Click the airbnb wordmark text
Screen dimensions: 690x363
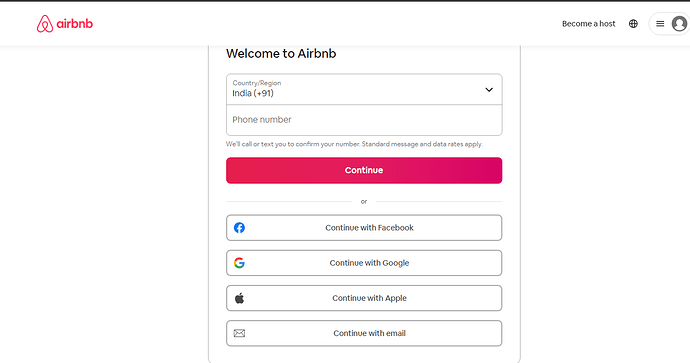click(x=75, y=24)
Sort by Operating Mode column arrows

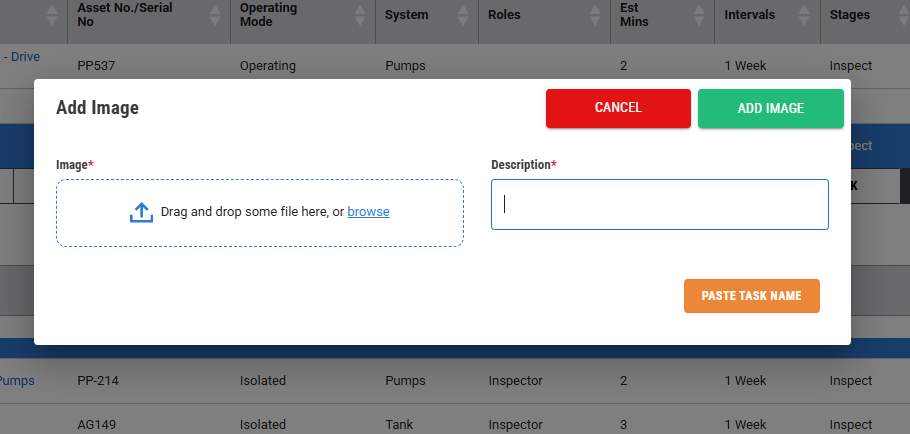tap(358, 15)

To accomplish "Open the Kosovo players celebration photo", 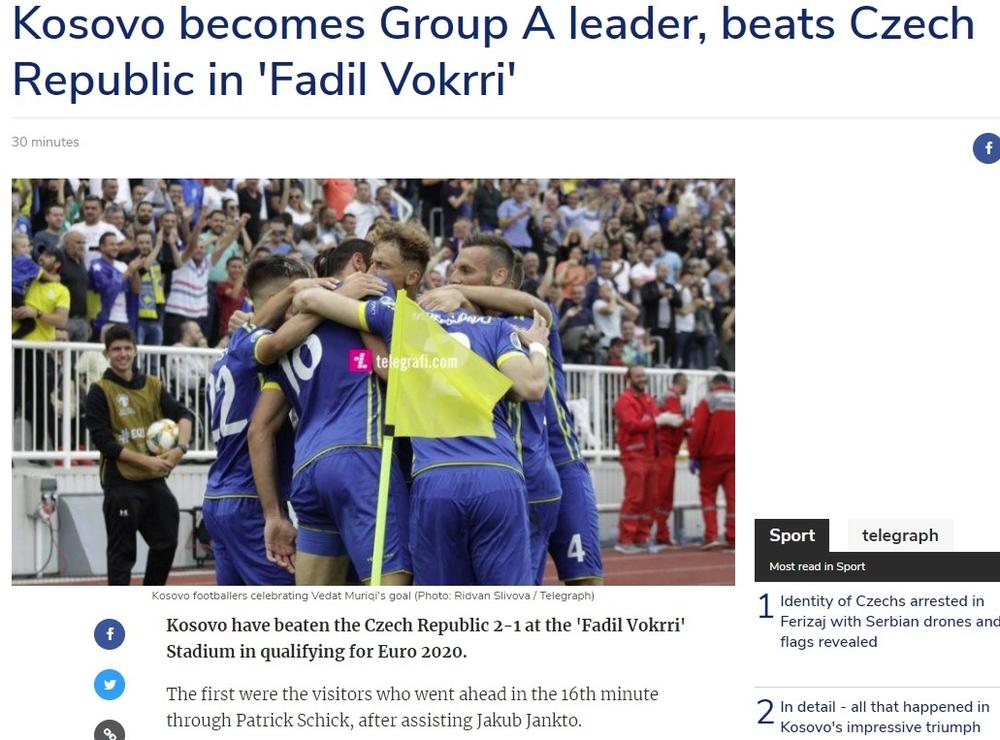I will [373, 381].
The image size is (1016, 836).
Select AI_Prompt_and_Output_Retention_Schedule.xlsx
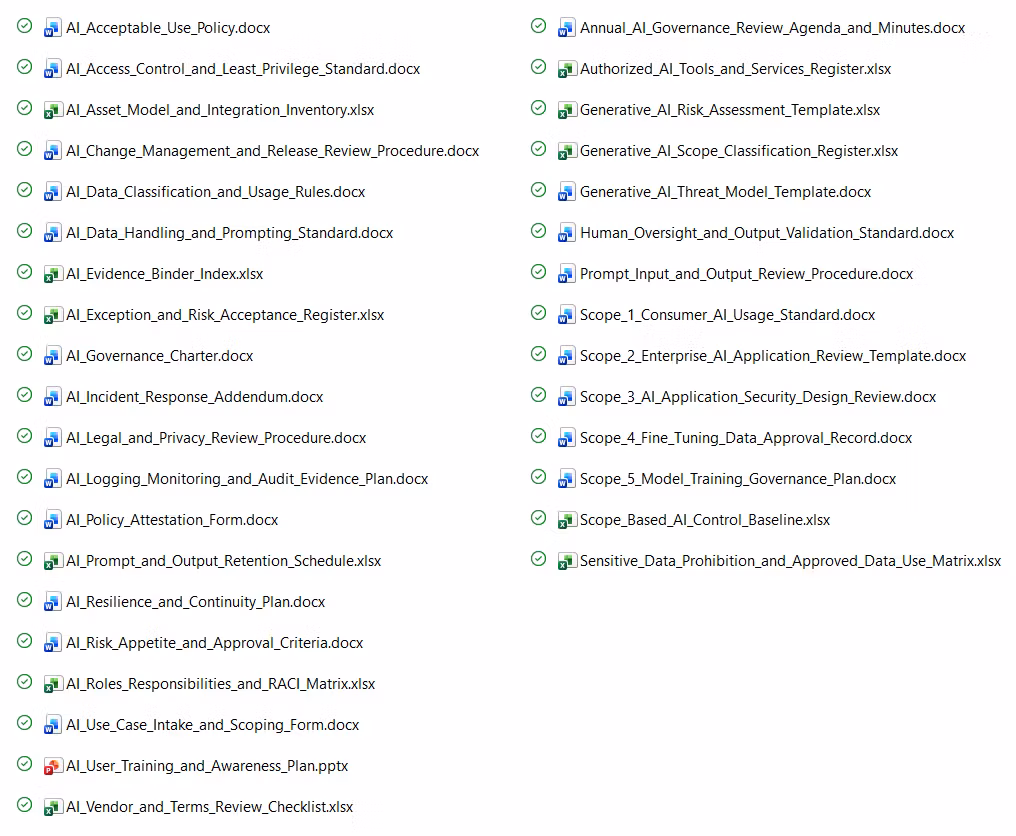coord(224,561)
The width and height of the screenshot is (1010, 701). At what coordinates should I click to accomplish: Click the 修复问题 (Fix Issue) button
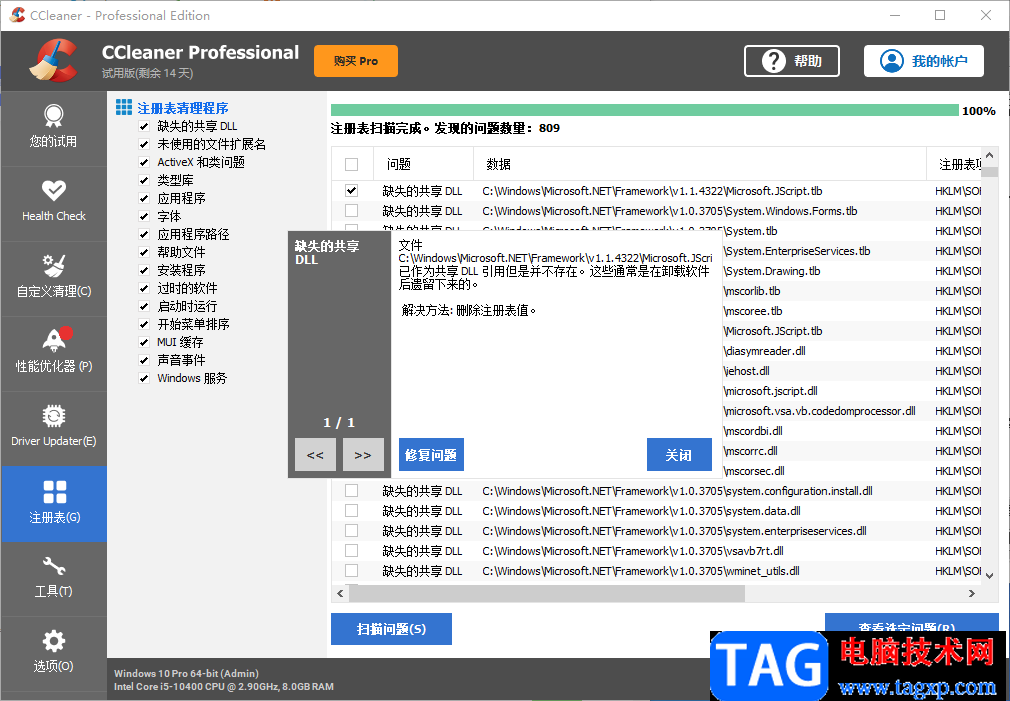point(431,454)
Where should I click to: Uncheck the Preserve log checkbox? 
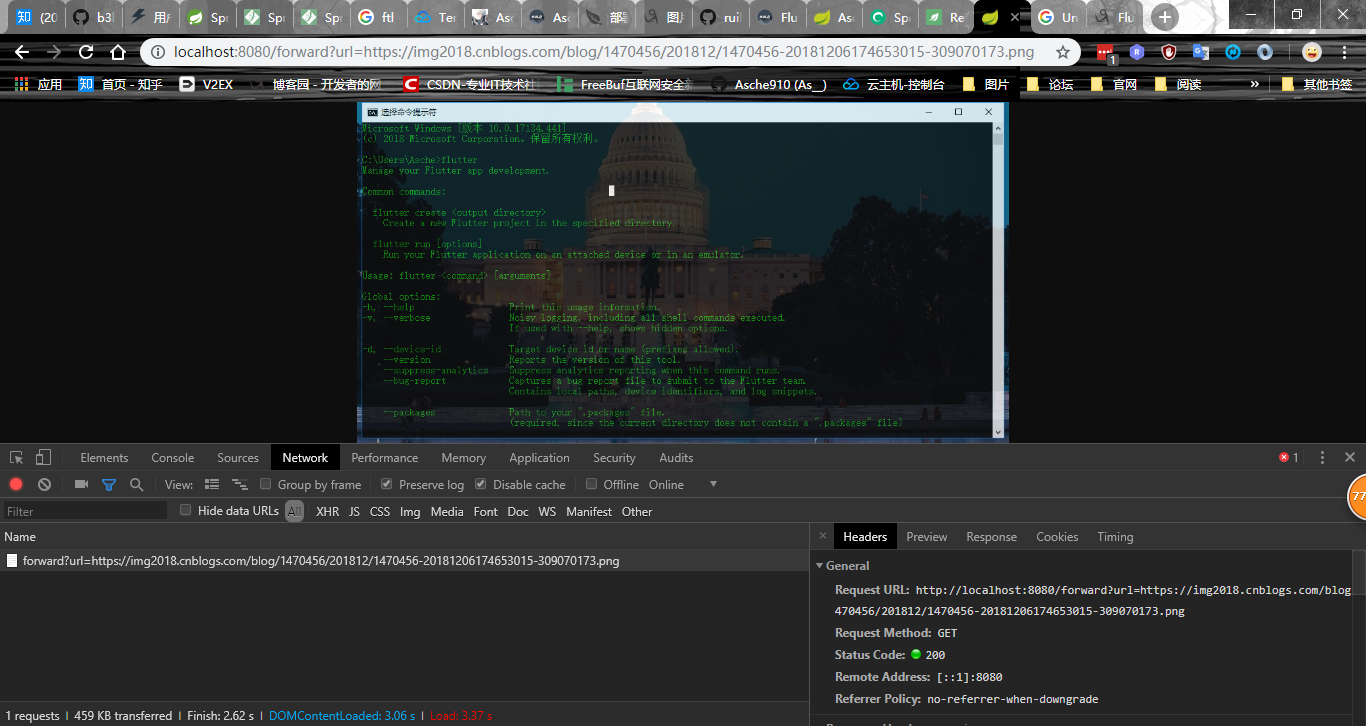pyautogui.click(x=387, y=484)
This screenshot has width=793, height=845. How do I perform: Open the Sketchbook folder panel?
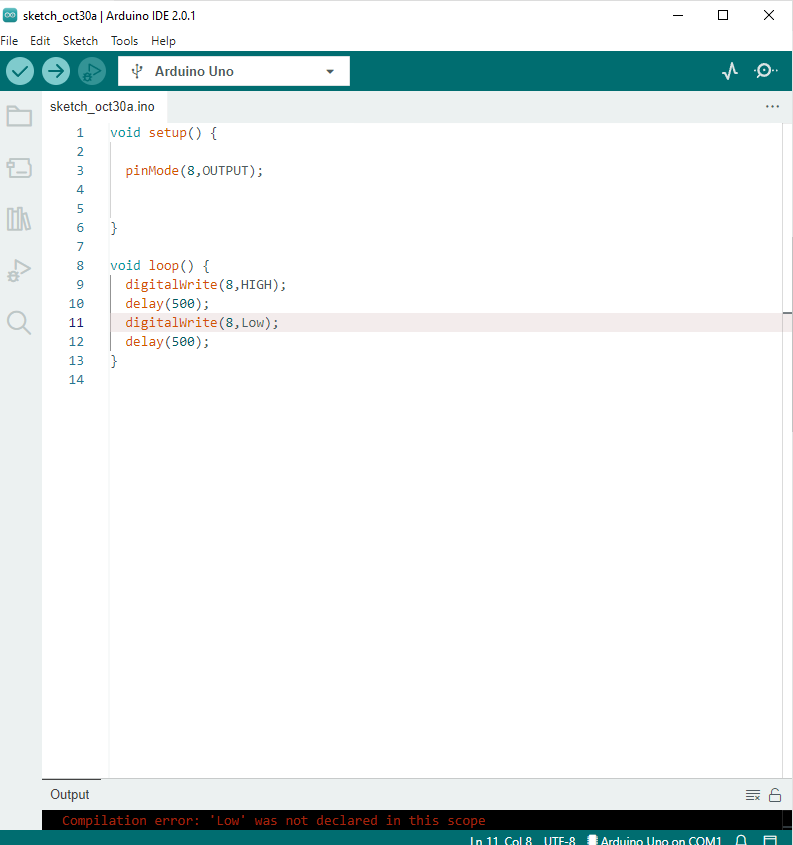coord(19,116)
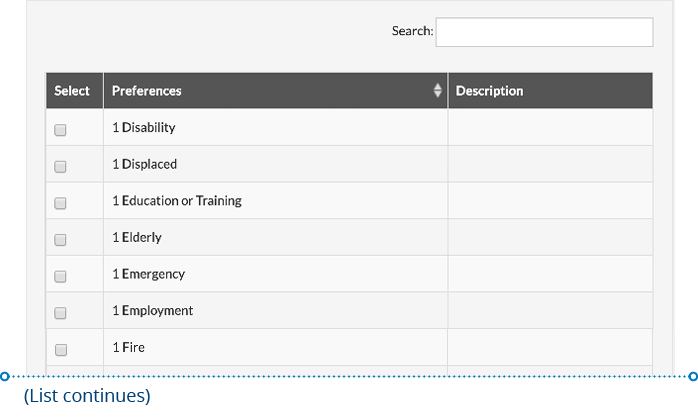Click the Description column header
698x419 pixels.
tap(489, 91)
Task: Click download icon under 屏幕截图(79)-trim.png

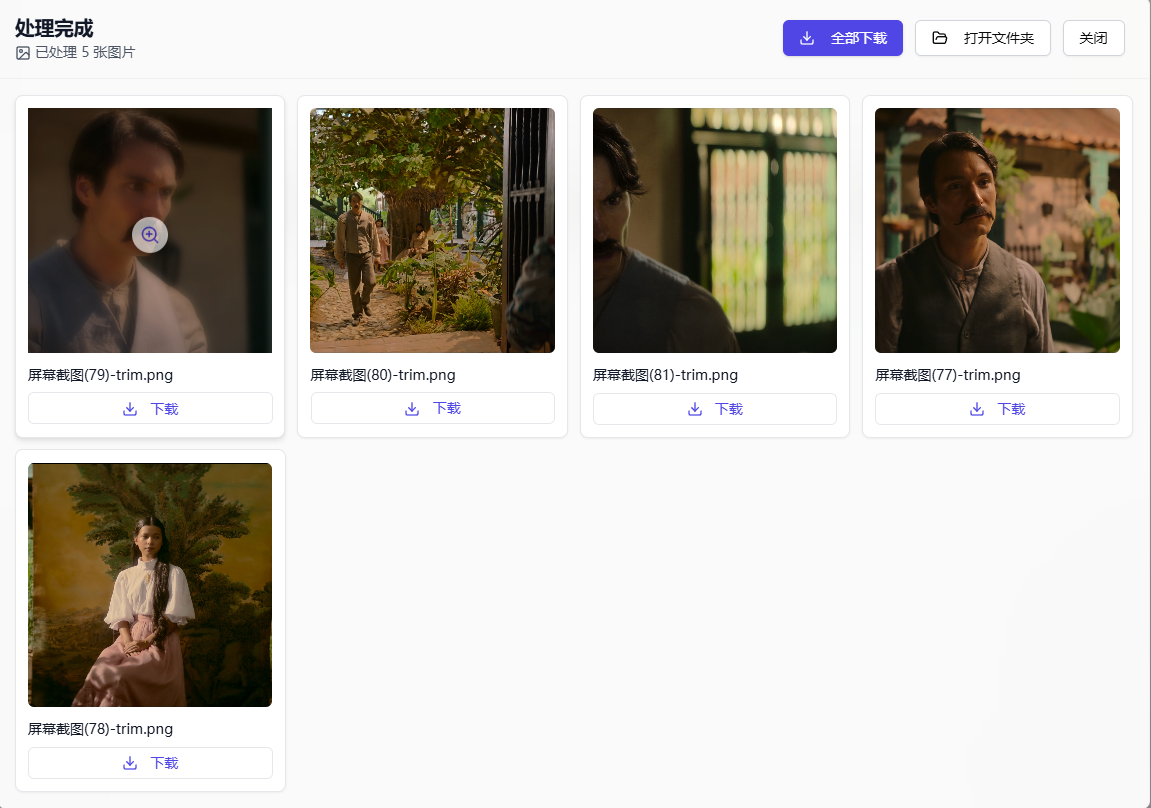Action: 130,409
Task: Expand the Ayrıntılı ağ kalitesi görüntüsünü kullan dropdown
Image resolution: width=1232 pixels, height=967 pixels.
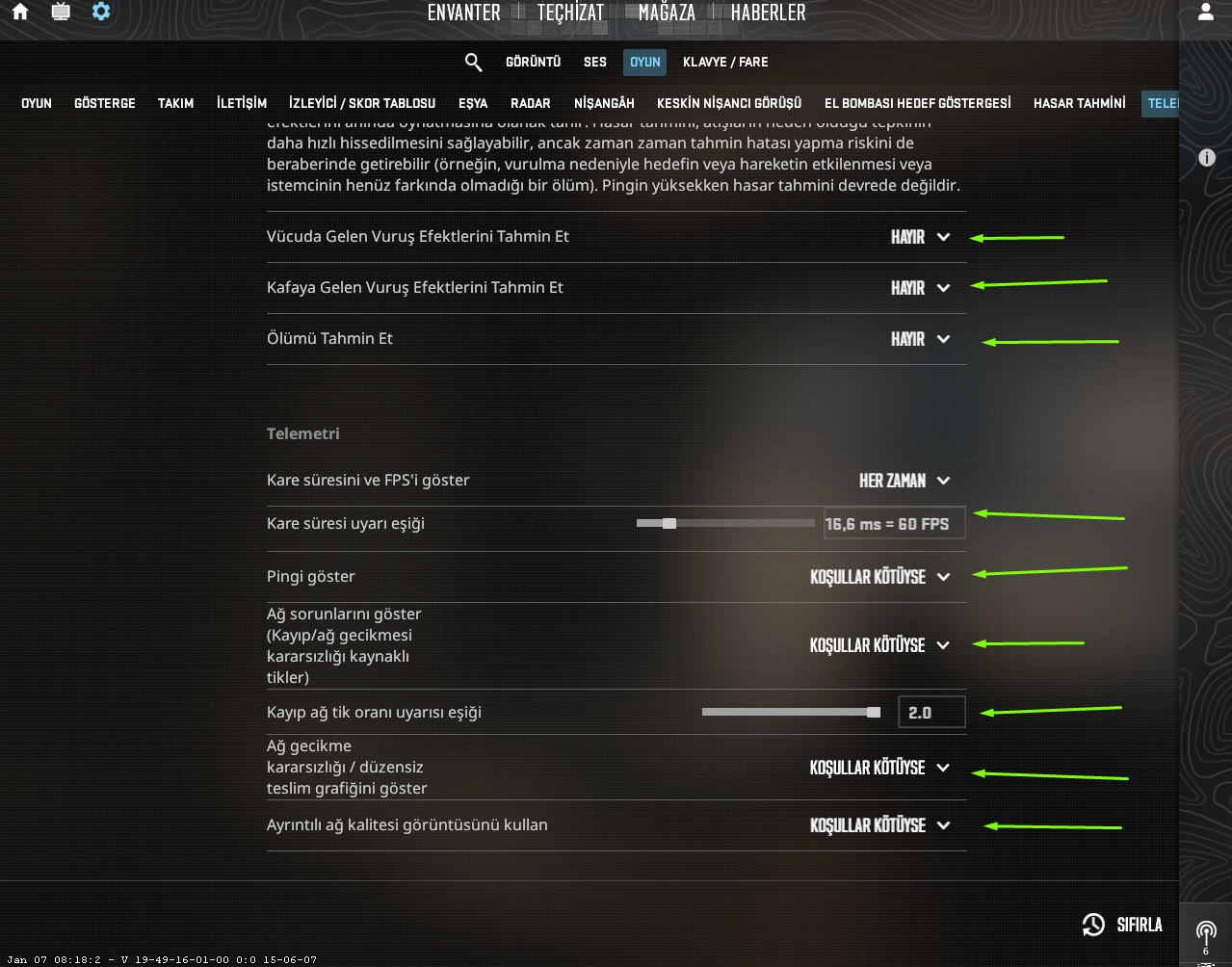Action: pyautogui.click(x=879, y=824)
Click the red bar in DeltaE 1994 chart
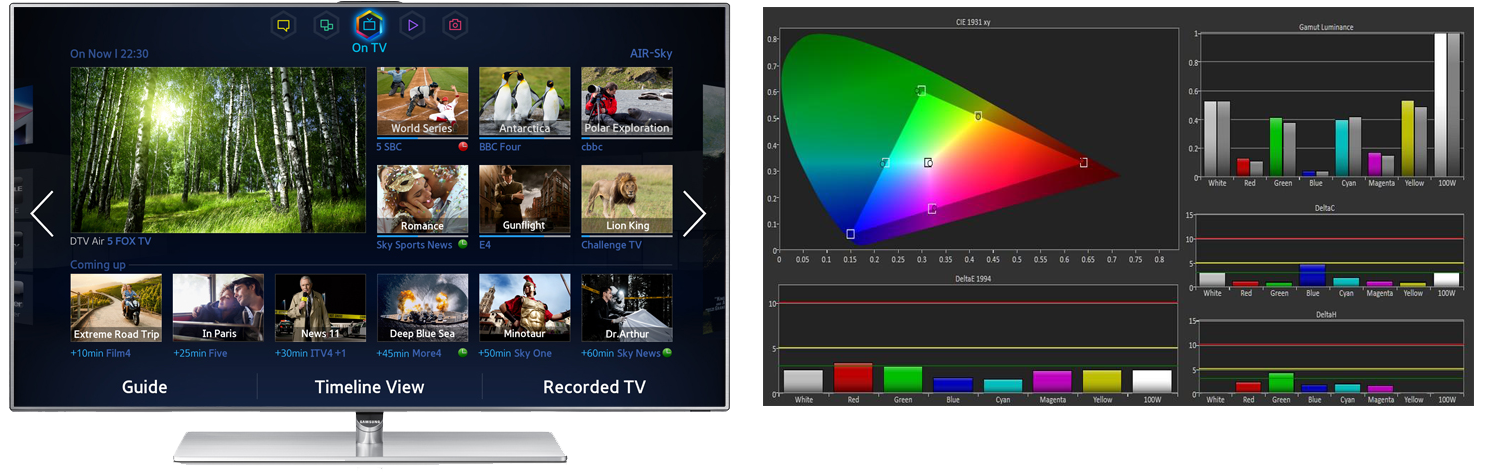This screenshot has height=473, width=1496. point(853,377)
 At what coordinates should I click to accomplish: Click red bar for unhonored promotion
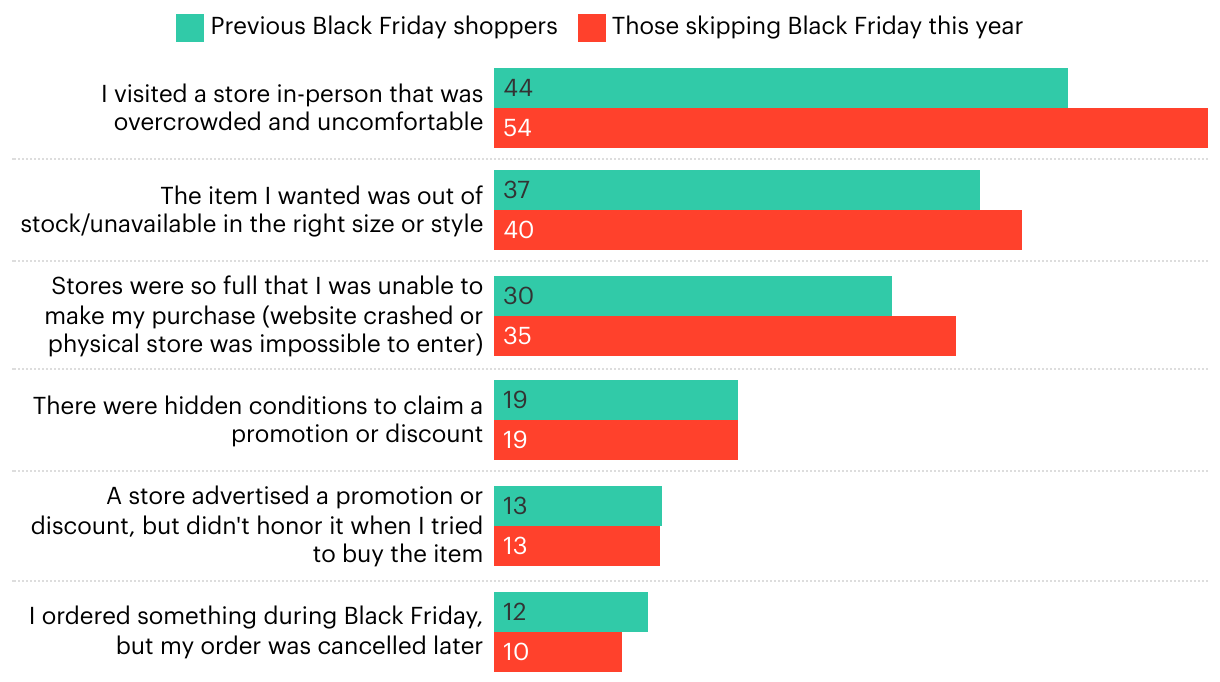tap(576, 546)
*-*-*
▶ _Brief_
Going from the line with "The width and" to the last line of the listing, write out each line exactly and nothing else. Leave out all pictures.

▶ _Response to this task_
The width and height of the screenshot is (1010, 701). At what coordinates should I click to accomplish: Click the 修复问题 (Fix Issue) button
point(431,454)
Where should I click to: Uncheck the Preserve log checkbox? 
pyautogui.click(x=387, y=484)
This screenshot has width=793, height=845. How do I perform: Open the Sketchbook folder panel?
coord(19,116)
Click the Description column header
698x419 pixels.
tap(489, 91)
Task: Click download icon under 屏幕截图(79)-trim.png

Action: 130,409
Task: Expand the Ayrıntılı ağ kalitesi görüntüsünü kullan dropdown
Image resolution: width=1232 pixels, height=967 pixels.
Action: pyautogui.click(x=879, y=824)
Click the red bar in DeltaE 1994 chart
This screenshot has height=473, width=1496. point(853,377)
 At what coordinates should I click to accomplish: Click red bar for unhonored promotion
tap(576, 546)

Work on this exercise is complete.